**Extrato da página**
__________________________________________________

Taxa de interceptação de 97% em ataque russo demonstra
capacidade que poucos países da OTAN possuem

*LRCA Defense Consulting - 28/12/2025
A data de 23 de dezembro de 2025 pode marcar um ponto de
inflexão não apenas para a defesa aérea ucraniana, mas para toda a arquitetura
de segurança europeia. Naquele dia, pilotos ucranianos de F-16 interceptaram 34
dos 35 mísseis de cruzeiro lançados pela Rússia em um ataque maciço que
mobilizou 673 armas aéreas, incluindo 635 drones e 38 mísseis de diversos
tipos.
A taxa de interceptação de 97% surpreendeu analistas
militares e reacendeu um debate que ganha urgência crescente em Bruxelas e
capitais europeias: a Ucrânia, depois de quase três anos absorvendo a
experiência de combate mais intensa desde a Segunda Guerra Mundial, está
desenvolvendo capacidades de defesa aérea que a maioria dos países da OTAN não
possui.
A batalha que mudou a narrativa
O Coronel Yurii Ihnat, chefe de comunicações da Força Aérea ucraniana,
confirmou que os F-16 desempenharam papel fundamental na interceptação dos
mísseis de cruzeiro. O ataque russo tinha como alvos principais a
infraestrutura energética nas regiões ocidentais da Ucrânia, e visava causar
apagões em massa durante o inverno.
O que torna esse resultado particularmente significativo é a
complexidade do cenário: além dos F-16, participaram da defesa caças
Mirage-2000, MiG-29, Su-27, drones interceptadores e grupos móveis de fogo. A
coordenação entre sistemas antigos soviéticos e plataformas ocidentais modernas
demonstra um nível de integração operacional que poucos países conseguem
alcançar mesmo em tempos de paz.
Tecnologia e experiência: a combinação letal
A capacidade demonstrada pelos pilotos ucranianos não surgiu do vácuo.
Imagens recentes revelaram que os F-16 ucranianos estão equipados com pods de
direcionamento Sniper, que incluem câmeras de luz diurna e infravermelho, além
de designador a laser.
Esta tecnologia permite que os pilotos detectem mísseis de
cruzeiro e drones usando câmeras ou radar, e então os "iluminem" com
o laser para guiar armamentos. Mais importante, os pods Sniper são sensores
passivos que não emitem radiação, permitindo que o F-16 opere
"silencioso" sem revelar sua localização.

__________________________________________________

**Trecho da fonte**
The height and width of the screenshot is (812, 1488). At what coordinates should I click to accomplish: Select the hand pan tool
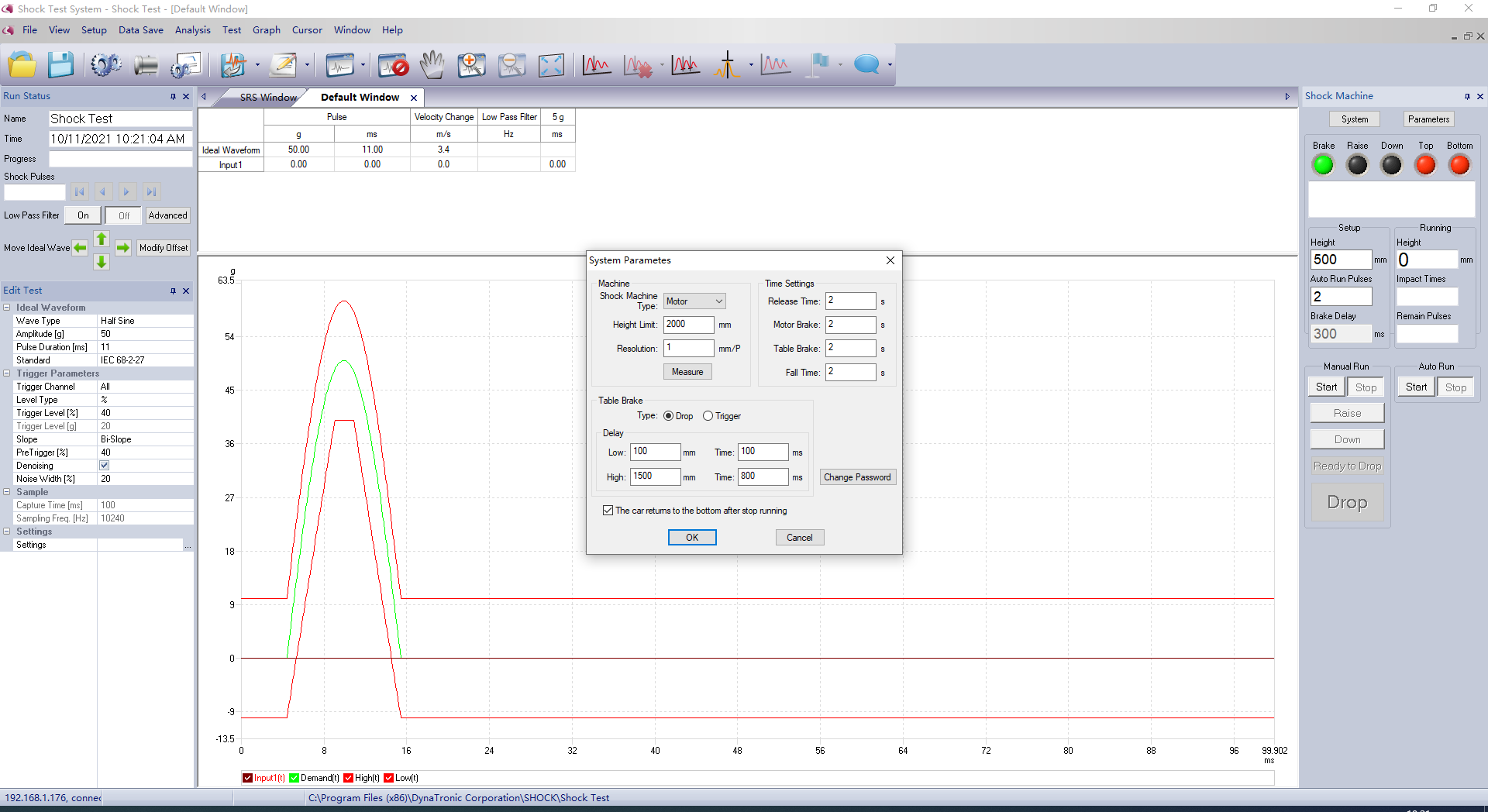tap(432, 65)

__________________________________________________

**Objetivo da tarefa**
Dê sequência ao artigo sobre a interceptação de mísseis russos pelos F-16 ucranianos, começando logo após a última frase apresentada.

**Resultado da tarefa**
O armamento também evoluiu. Os F-16 ucranianos agora
utilizam o Sistema Avançado de Arma de Precisão Letal (APKWS), um foguete
guiado a laser de 15 kg com alcance de até 11 km. Com custo de apenas US$ 35
mil por unidade, o APKWS é uma das poucas munições anti-drone no inventário
ucraniano mais barata que seu alvo, em comparação com os US$ 500 mil de um
míssil AIM-9.
O contexto europeu: um continente despreparado
A performance ucraniana expõe uma vulnerabilidade crítica: a Europa não
está preparada para defender seus próprios céus contra ameaças em massa.
Segundo estimativas do Instituto Internacional de Estudos Estratégicos (IISS),
até o final de 2023, a Ucrânia possuía aproximadamente 564 plataformas
antiaéreas em serviço. Para comparação, todos os países europeus combinados têm
apenas cerca de 1.600 plataformas.
A desproporção é ainda mais gritante quando se considera a
extensão territorial e populacional da Europa comparada à Ucrânia. A realidade
é que a demanda ocidental por sistemas de defesa aérea era historicamente
baixa, e a produção industrial não acompanhou as novas ameaças.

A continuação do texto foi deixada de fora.